Tooling or Not Tooling? The Impact of Tools on Language Agents for Chemistry Problem Solving

Botao Yu,Frazier N. Baker,Ziru Chen,Garrett Herb,Boyu Gou,Daniel Adu-Ampratwum,Xia Ning,Huan Sun
2024-11-12
Abstract:To enhance large language models (LLMs) for chemistry problem solving, several LLM-based agents augmented with tools have been proposed, such as ChemCrow and Coscientist. However, their evaluations are narrow in scope, leaving a large gap in understanding the benefits of tools across diverse chemistry tasks. To bridge this gap, we develop ChemAgent, an enhanced chemistry agent over ChemCrow, and conduct a comprehensive evaluation of its performance on both specialized chemistry tasks and general chemistry questions. Surprisingly, ChemAgent does not consistently outperform its base LLMs without tools. Our error analysis with a chemistry expert suggests that: For specialized chemistry tasks, such as synthesis prediction, we should augment agents with specialized tools; however, for general chemistry questions like those in exams, agents' ability to reason correctly with chemistry knowledge matters more, and tool augmentation does not always help.

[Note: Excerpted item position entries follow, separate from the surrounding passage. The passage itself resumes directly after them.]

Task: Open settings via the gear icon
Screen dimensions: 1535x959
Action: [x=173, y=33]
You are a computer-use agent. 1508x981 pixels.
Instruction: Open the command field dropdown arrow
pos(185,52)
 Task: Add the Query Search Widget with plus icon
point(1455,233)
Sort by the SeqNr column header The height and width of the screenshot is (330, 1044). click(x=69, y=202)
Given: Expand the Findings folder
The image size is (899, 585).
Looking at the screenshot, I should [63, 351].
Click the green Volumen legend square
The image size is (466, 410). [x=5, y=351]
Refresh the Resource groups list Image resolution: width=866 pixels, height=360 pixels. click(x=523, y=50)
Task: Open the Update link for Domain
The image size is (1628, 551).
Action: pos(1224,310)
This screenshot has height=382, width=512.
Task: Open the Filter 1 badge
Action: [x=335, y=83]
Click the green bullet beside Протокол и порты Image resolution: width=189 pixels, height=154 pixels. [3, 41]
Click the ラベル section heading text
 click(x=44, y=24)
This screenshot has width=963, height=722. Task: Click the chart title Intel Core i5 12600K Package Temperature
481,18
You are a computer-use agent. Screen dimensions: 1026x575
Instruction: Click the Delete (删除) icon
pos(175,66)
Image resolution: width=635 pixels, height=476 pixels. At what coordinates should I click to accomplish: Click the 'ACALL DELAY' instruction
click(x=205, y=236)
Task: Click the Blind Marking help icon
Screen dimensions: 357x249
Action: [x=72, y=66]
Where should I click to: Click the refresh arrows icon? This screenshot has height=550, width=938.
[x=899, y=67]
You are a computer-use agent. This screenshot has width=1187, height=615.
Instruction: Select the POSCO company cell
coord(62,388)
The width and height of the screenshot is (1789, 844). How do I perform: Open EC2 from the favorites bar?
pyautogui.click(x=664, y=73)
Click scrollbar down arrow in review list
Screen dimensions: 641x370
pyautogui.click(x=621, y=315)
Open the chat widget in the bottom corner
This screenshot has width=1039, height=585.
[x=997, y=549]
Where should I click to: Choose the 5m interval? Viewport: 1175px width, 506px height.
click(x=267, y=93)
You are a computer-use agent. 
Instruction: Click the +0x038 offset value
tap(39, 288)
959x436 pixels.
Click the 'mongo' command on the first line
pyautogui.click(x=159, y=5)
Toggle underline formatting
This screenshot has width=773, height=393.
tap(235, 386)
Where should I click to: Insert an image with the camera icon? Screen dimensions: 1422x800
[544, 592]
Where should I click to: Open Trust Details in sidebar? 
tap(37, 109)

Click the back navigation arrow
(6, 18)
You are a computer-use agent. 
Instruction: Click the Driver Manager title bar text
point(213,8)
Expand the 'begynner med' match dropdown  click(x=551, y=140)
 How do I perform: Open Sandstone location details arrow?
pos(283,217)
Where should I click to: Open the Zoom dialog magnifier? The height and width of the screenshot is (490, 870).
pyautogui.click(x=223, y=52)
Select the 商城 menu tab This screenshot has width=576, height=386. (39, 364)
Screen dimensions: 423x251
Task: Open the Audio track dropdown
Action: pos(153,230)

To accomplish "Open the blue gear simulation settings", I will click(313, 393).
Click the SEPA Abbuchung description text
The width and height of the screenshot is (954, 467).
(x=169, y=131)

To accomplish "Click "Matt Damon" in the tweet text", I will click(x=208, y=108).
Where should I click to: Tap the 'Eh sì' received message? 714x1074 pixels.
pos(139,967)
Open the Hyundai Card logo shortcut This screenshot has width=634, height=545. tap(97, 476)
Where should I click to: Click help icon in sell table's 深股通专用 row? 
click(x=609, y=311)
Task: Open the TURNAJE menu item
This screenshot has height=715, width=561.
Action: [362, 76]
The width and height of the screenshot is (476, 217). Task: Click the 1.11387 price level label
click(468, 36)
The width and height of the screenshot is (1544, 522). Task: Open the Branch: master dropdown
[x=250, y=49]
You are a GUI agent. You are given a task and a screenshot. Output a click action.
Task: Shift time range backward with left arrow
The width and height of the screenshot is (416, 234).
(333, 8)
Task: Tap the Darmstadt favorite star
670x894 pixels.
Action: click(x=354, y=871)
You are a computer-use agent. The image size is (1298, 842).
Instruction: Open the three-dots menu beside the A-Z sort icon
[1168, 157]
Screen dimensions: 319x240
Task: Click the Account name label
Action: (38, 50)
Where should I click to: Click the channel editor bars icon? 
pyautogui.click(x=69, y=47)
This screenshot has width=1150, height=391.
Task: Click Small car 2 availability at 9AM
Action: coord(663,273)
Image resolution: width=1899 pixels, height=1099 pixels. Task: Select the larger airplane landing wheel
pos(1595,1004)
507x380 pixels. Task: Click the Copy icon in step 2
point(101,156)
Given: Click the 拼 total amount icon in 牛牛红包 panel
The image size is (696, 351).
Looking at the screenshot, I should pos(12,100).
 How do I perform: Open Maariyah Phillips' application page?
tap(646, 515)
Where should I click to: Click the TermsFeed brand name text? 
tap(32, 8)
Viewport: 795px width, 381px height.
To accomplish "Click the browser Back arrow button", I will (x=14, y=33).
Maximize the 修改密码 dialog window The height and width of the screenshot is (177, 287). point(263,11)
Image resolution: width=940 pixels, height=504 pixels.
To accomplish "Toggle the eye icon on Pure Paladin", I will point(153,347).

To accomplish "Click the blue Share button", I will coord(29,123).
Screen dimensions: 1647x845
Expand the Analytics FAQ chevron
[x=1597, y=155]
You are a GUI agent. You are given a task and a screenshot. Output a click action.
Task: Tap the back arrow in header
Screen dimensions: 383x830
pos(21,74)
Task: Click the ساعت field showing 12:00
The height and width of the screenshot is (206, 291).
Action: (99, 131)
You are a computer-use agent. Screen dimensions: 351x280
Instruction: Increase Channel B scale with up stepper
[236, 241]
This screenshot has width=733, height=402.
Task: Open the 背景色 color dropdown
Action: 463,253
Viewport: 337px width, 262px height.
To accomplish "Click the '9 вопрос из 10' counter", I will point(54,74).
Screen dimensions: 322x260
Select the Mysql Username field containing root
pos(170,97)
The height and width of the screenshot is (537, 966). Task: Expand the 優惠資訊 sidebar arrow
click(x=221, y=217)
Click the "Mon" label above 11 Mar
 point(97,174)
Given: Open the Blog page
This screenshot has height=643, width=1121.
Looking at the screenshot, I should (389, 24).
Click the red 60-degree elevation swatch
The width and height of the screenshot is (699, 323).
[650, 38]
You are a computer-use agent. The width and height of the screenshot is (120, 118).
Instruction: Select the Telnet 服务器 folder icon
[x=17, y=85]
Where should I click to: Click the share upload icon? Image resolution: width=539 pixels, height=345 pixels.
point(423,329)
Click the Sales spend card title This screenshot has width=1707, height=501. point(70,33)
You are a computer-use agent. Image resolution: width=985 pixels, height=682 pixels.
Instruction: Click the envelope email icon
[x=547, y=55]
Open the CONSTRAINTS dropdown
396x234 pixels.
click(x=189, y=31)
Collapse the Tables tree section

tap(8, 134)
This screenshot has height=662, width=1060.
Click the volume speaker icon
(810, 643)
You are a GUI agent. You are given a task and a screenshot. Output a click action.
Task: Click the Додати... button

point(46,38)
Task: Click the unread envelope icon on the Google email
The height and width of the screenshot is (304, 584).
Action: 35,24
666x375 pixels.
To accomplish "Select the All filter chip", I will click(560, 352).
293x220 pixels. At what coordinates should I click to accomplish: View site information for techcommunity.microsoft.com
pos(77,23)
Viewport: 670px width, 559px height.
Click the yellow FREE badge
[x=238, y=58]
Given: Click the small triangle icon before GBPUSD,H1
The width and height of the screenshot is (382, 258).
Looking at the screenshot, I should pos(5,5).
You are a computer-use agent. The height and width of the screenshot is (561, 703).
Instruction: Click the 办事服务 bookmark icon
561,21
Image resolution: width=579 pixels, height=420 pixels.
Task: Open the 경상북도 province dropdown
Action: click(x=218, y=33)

Artificial Intelligence,Computational Engineering, Finance, and Science
What problem does this paper attempt to address?
The main problem that this paper attempts to solve is to evaluate the performance of tool - enhanced language model (LLM) agents in chemical problem - solving, especially whether these agents can always outperform the basic large - language models in different types of chemical tasks. Specifically: 1. **The problem of narrow evaluation scope**: Existing tool - enhanced agents such as ChemCrow and Coscientist have shown certain potential, but their evaluations are mainly concentrated on a few specific tasks, failing to fully understand the actual performance of these agents in diverse chemical tasks. 2. **Understanding the effect of tool enhancement**: The research aims to deeply explore the impact of tool enhancement on the large - language model's ability to solve chemical problems, especially the differences between specialized tasks (such as synthesis prediction) and general problems (such as exam questions). To answer these questions, the author developed ChemAgent, an improved version of the chemical agent, and comprehensively evaluated its performance on specialized chemical tasks and general chemical problems. The study found that: - For specialized tasks, such as those related to molecules and reaction centers, tool enhancement significantly improves performance. - For general problems, tool enhancement does not always lead to performance improvement and sometimes is even inferior to the basic large - language model. Through detailed error analysis, the study points out that when dealing with general problems, agents are prone to making minor errors in the reasoning process, which may be caused by the additional cognitive burden introduced by tool enhancement or the inconsistency between tool output and the internal knowledge of the model. In summary, the core objective of this paper is to reveal the advantages and limitations of tool - enhanced agents in different chemical tasks through systematic evaluation and error analysis, providing guidance for future research.